AIM OF THE TASK: Among the lines of the data, copy those that hold "Aarik".

GIVEN INFORMATION:
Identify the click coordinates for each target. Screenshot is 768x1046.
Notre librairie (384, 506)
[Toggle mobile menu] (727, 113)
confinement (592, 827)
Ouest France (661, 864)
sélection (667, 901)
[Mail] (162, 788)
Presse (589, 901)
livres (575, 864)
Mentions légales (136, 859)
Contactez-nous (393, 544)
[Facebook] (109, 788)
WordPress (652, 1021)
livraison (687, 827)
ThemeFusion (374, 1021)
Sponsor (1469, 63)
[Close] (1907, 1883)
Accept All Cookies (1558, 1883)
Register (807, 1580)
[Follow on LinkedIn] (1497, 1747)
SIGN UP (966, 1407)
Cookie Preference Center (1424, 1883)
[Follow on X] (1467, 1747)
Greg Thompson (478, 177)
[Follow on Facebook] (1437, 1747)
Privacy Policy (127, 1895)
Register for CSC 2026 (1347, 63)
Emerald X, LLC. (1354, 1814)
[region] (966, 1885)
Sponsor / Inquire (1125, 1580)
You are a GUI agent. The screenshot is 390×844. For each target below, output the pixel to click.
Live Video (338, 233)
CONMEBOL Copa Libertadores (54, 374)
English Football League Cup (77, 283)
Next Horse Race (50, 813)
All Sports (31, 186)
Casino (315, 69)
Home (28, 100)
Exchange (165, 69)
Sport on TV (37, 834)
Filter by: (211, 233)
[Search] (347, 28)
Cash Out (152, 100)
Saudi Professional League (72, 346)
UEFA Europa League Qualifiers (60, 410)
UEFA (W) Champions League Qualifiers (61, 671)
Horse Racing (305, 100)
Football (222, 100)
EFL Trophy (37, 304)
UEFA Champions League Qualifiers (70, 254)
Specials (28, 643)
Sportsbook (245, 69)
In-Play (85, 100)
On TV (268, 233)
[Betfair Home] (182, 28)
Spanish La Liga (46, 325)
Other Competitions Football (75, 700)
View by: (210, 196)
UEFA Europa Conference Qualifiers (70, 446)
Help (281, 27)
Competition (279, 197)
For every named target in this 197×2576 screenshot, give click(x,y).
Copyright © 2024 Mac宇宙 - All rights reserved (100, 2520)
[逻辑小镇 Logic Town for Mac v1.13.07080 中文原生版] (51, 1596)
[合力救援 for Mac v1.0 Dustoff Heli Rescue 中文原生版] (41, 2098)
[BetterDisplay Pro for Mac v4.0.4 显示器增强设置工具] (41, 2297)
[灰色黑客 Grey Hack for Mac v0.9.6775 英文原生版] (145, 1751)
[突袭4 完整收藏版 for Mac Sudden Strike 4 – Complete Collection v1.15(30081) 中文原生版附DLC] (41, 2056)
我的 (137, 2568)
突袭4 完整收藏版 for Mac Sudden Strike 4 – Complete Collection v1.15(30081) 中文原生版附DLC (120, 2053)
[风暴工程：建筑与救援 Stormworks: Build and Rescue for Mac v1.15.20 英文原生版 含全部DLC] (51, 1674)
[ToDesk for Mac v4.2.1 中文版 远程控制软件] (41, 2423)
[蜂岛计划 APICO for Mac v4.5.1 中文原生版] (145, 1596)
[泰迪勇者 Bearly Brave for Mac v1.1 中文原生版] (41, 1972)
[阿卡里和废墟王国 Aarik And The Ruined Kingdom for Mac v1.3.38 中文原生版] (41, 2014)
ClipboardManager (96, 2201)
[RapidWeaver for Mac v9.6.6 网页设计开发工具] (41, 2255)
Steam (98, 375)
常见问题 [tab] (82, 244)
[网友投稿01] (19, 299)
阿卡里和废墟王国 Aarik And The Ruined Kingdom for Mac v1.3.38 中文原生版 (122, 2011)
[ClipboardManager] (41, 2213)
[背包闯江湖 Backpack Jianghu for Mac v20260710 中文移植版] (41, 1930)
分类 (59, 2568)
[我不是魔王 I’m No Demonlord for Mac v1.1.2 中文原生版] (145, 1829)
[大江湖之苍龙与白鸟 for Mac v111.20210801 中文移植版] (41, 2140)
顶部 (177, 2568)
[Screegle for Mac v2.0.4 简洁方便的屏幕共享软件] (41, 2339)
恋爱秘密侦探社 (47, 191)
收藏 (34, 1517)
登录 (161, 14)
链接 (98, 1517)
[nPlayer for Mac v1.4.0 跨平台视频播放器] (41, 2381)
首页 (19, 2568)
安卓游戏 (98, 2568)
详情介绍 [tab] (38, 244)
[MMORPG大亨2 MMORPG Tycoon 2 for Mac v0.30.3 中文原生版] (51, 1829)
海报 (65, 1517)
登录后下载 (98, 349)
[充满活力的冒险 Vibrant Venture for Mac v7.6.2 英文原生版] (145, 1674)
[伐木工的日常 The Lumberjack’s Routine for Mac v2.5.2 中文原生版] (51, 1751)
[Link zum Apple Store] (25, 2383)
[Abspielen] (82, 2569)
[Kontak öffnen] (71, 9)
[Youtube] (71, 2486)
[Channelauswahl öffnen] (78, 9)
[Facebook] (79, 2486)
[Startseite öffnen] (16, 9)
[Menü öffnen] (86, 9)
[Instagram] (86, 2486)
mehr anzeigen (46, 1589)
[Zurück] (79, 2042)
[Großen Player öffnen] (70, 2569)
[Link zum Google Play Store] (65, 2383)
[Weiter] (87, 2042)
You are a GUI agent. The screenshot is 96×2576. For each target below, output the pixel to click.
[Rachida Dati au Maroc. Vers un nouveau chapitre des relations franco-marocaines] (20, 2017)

ANSWER:
[阿卡里和废墟王国 Aarik And The Ruined Kingdom for Mac v1.3.38 中文原生版] (41, 2014)
阿卡里和废墟王国 Aarik And The Ruined Kingdom for Mac v1.3.38 中文原生版 (122, 2011)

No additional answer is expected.